Please repeat the lines below exactly. Begin with the line containing "Image resolution: width=1565" and go on through the line containing "This screenshot has width=1290, height=2525.".

⟨

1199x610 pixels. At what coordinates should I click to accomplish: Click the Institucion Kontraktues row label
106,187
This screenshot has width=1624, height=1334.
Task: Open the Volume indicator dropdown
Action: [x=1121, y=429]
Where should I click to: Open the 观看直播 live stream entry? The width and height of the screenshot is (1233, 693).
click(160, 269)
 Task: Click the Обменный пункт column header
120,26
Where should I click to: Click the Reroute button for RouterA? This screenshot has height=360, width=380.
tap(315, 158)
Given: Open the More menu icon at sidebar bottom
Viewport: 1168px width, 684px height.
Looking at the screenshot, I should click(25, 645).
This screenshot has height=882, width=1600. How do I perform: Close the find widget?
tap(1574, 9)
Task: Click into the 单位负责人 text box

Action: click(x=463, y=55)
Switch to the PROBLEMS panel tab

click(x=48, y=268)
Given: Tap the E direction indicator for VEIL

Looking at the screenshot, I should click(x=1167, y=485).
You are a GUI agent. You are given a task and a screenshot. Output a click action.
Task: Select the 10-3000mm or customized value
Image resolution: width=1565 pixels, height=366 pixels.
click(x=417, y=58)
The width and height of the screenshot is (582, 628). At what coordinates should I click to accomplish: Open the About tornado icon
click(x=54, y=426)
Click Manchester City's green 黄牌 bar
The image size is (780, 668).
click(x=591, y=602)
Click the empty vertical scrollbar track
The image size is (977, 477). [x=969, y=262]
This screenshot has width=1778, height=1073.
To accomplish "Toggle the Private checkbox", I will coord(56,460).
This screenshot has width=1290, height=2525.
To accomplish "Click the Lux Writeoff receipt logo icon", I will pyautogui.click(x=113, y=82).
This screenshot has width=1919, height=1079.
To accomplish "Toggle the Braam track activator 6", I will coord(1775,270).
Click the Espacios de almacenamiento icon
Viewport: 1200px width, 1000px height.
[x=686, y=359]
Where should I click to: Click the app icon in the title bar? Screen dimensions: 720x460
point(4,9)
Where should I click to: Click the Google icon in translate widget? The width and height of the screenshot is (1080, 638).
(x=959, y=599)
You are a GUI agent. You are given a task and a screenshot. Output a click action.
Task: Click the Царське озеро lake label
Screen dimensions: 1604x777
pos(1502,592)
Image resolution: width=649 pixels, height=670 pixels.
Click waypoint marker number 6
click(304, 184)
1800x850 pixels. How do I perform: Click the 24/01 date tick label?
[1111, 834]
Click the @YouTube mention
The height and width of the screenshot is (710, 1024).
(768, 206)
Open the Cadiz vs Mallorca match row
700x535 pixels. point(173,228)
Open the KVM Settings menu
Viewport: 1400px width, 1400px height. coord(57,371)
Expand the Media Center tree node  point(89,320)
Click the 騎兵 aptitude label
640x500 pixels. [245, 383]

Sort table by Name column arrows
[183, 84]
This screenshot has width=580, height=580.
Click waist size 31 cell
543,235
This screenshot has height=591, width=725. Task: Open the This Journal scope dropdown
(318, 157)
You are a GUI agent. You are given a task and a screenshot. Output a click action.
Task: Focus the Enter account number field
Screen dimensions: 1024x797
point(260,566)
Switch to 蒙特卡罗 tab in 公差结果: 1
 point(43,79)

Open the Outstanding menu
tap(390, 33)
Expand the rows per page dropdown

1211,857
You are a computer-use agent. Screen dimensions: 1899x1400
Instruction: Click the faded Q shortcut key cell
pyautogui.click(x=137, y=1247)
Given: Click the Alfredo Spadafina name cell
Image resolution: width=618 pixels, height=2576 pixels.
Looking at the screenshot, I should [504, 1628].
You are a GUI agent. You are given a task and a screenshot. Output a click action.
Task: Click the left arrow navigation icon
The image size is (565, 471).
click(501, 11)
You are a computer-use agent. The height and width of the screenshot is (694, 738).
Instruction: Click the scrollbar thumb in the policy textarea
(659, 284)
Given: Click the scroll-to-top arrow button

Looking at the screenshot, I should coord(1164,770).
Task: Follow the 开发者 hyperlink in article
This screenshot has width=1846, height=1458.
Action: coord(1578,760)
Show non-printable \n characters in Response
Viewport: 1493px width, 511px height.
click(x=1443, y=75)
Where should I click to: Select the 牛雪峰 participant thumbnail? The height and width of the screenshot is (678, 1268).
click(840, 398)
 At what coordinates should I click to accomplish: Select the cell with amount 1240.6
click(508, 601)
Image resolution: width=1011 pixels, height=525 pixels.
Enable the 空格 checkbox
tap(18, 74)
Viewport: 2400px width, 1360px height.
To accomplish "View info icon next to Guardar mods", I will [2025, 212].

⟩

- Response to this task:
Image resolution: width=1565 pixels, height=366 pixels.
click(x=417, y=58)
The width and height of the screenshot is (582, 628). At what coordinates should I click to accomplish: Open the About tornado icon
click(x=54, y=426)
Click Manchester City's green 黄牌 bar
The image size is (780, 668).
click(x=591, y=602)
Click the empty vertical scrollbar track
The image size is (977, 477). [x=969, y=262]
This screenshot has width=1778, height=1073.
To accomplish "Toggle the Private checkbox", I will coord(56,460).
This screenshot has width=1290, height=2525.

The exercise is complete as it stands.